BEGIN Excerpted passage
"I Be U Be" is a song written by Brad Rempel and Jenson Vaughan and recorded by Canadian country music duo High Valley for their fifth studio album, Dear Life (2016). The song was first released digitally on November 11, 2016 as the fifth and final promotional single supporting the album. It was serviced to Canadian country radio on February 27, 2017 as the album's second Canadian single and third overall single. "I Be U Be" is the first single available on both regional track listings for Dear Life.

Content
"I Be U Be" is a country song with influences of folk, bluegrass, and Americana. The song's lyrics describe an "ideal love" reciprocated through back-and-forth assertions of support.

Critical reception
In a review of Dear Life, Matt Bjorke of Roughstock wrote that "I Be U Be" is "a song with an interesting melody and... what makes the whole song work is the band's harmonies and strong, heartfelt lyrics." Laura Hostelley of Sounds Like Nashville commended the song's "strong imagery" and wrote that the song's percussion-heavy sound "might become a signature in their career."
END Excerpted passage
BEGIN Data section
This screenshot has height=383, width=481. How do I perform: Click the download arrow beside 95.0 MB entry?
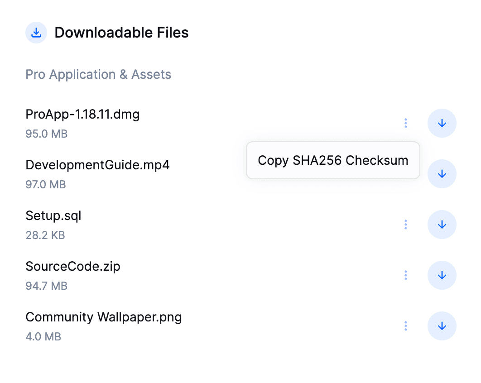442,123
END Data section
__Given task 1__
Answer each question from the text about the song "I Be U Be," one answer per line and marked to match:
(a) On what date was the song serviced to Canadian country radio?
(b) Which musical influences does the Content section attribute to the song?
(c) For which outlet did Laura Hostelley write?
__Given task 2__
In the text about the song "I Be U Be," what reason does Matt Bjorke give for why the whole song works? Answer in one to three sentences.
__Given task 3__
Pick up the text about the song "I Be U Be" after its last sentence and continue writing it.

__Right answer 1__
(a) February 27, 2017
(b) Folk, bluegrass, and Americana
(c) Sounds Like Nashville

__Right answer 2__
Matt Bjorke of Roughstock credits the band's harmonies and strong, heartfelt lyrics. He also notes that the song has an interesting melody.

__Right answer 3__
Commercial performance
"I Be U Be" entered the Canada Country chart dated March 25, 2017 at number 38. It reached the top 10 in its sixth week on the chart, becoming the group's eighth consecutive top-10 single. The song reached the number one position on the chart dated May 27, 2017; this makes it the group's most successful radio single to date, surpassing the  3 peak of "Come on Down", and first number one. "I Be U Be" entered the Canadian Hot 100 chart at number 92 in the chart dated May 27, 2017.

Music video
The official music video for "I Be U Be" premiered through CMT Canada on April 6, 2017.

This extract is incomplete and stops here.